Nurses equally bear the responsibility of ensuring clear communication with the patient is achieved regarding the critical life death issue. However, patient issues related to their beliefs presents a delicate balance between patient autonomy and the physician’s obligation to beneficence.
As McSherry & Jamieson, (2011) documents, care in the contemporary world is planned and given in partnership with patients, and rightly so. However, this approach may raise ethical dilemmas especially when a patient’s belief system is not in tandem with what a healthcare professional deems his or her duty of care. This may also be the case when the healthcare professional is unaware of the patient’s customs or beliefs.
A good solution with regard to varied patient beliefs and a nurse’s duty of care would involve a nurse getting knowledge on a patient’s personal and religious belief system. Understanding a patient’s belief system and how they perceive care is needed including the patient’s perception on how they should be given care.

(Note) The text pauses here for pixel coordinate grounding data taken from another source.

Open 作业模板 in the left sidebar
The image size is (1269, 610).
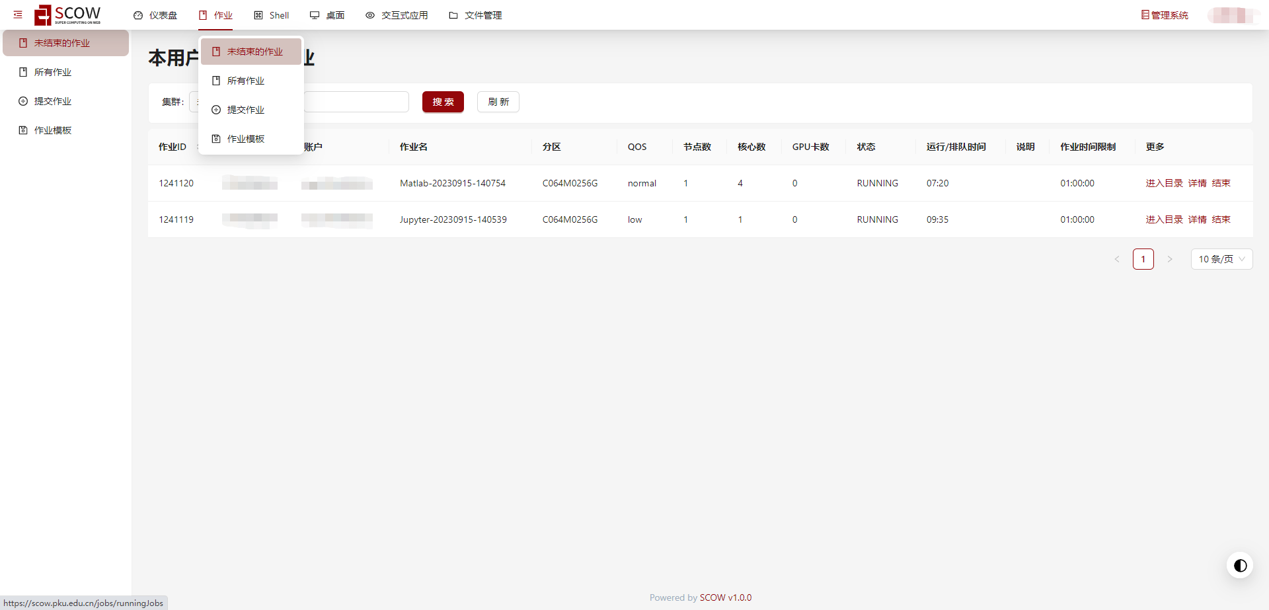(53, 130)
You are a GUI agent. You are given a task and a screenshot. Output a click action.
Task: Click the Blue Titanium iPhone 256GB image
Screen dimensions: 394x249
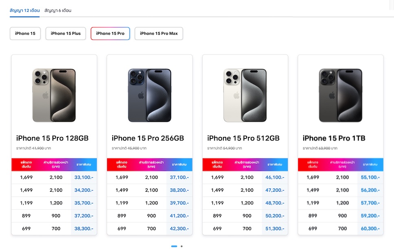(x=150, y=95)
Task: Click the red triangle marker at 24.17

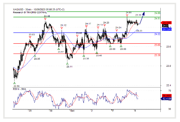Action: click(x=86, y=26)
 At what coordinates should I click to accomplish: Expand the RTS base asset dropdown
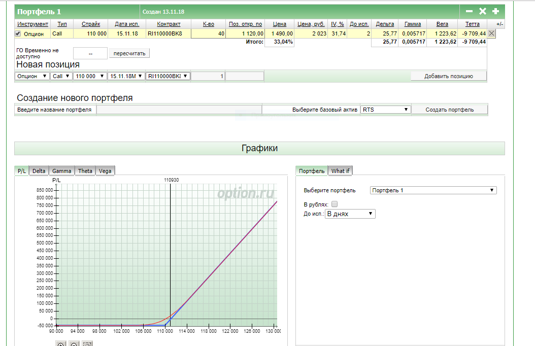tap(386, 110)
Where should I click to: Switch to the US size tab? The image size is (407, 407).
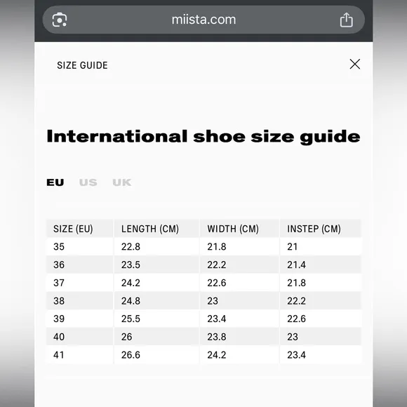point(88,182)
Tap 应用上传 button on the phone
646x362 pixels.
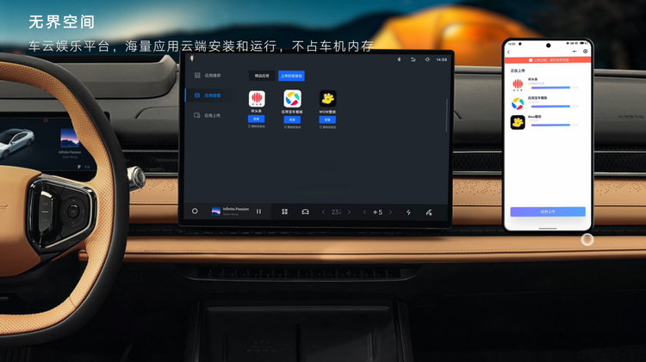(547, 212)
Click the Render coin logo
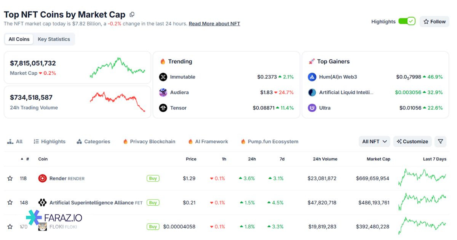The width and height of the screenshot is (457, 240). (43, 178)
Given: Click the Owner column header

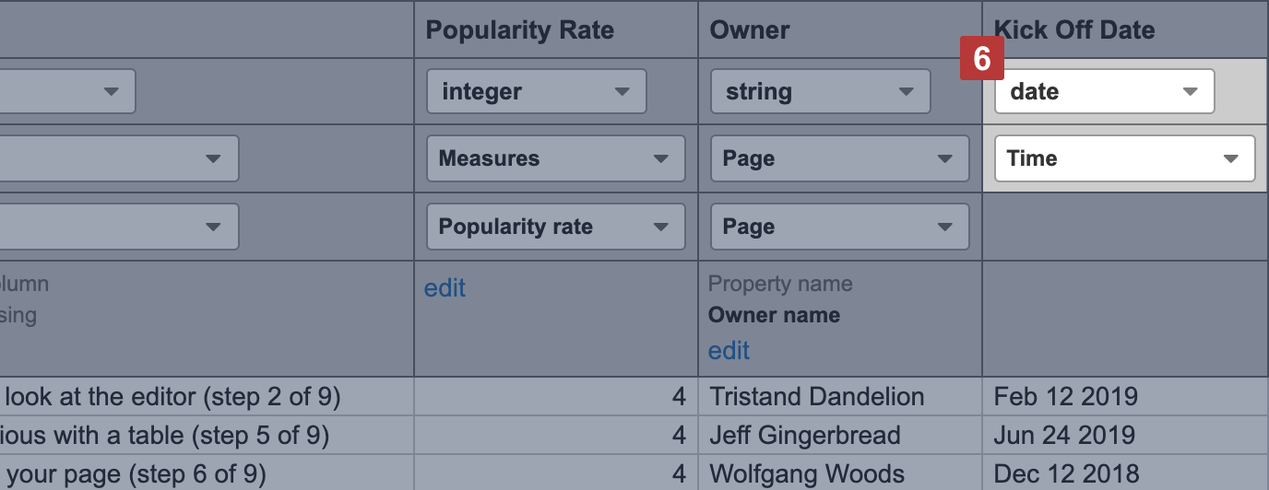Looking at the screenshot, I should [x=750, y=29].
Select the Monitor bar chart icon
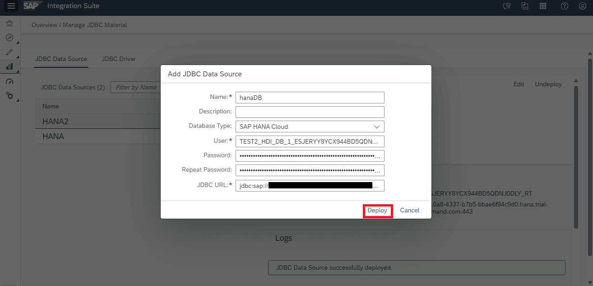The height and width of the screenshot is (286, 593). pos(9,66)
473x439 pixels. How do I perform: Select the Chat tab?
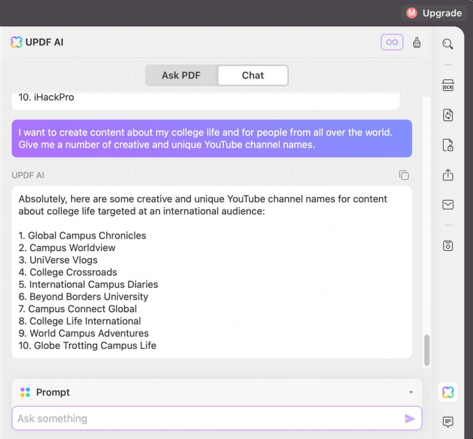coord(253,75)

Additionally, the patient’s desired approach to receiving care is needed as well as their reasoning behind care given to them is vital in promoting relevant, compassionate and impartial care delivery. Moreover, the ability to find solutions and inconsistencies between a patient’s belief system, their preferences and a nurse’s duty of care is a skill that nursing professionals need and it calls for strategy, reflection and knowledge acquisition. This also calls for a multidisciplinary cooperation among healthcare stakeholders.
Conclusively, in as much as understanding different patient beliefs may be beneficial in delivery of care, it may not make a nurse an expert on every patient. Ethical dilemmas are still bound to arise with regard to patient care. Consequentially, providing healthcare which is appropriate to each patient emanates from a nurse’s willingness and ability to talk and listen without judging, their own beliefs, and his or her ability to offer unprejudiced and personal care with the greatest compassion and thoughtfulness as Mendes, (2015) documents. These measures alone are bound to have unimaginable effects and impacts on the psychological support which the patient feels with regard to receiving care.
References
El Nawawi, N. M., Balboni, M. J., & Balboni, T. A. (2012). Palliative care and spiritual care: the crucial role of spiritual care in the care of patients with advanced illness. Current opinion in supportive and palliative care, 6(2), 269-274.
McSherry, W., & Jamieson, S. (2011). An online survey of nurses’ perceptions of spirituality and spiritual care. Journal of Clinical Nursing, 20(11‐12), 1757-1767.
Mendes, A. (2015). The role of nurses' and patients' personal beliefs in nursing care. British journal of nursing (Mark Allen Publishing), 24(6), 345-345.
O'brien, M. E. (2013). Spirituality in nursing. Jones & Bartlett Publishers.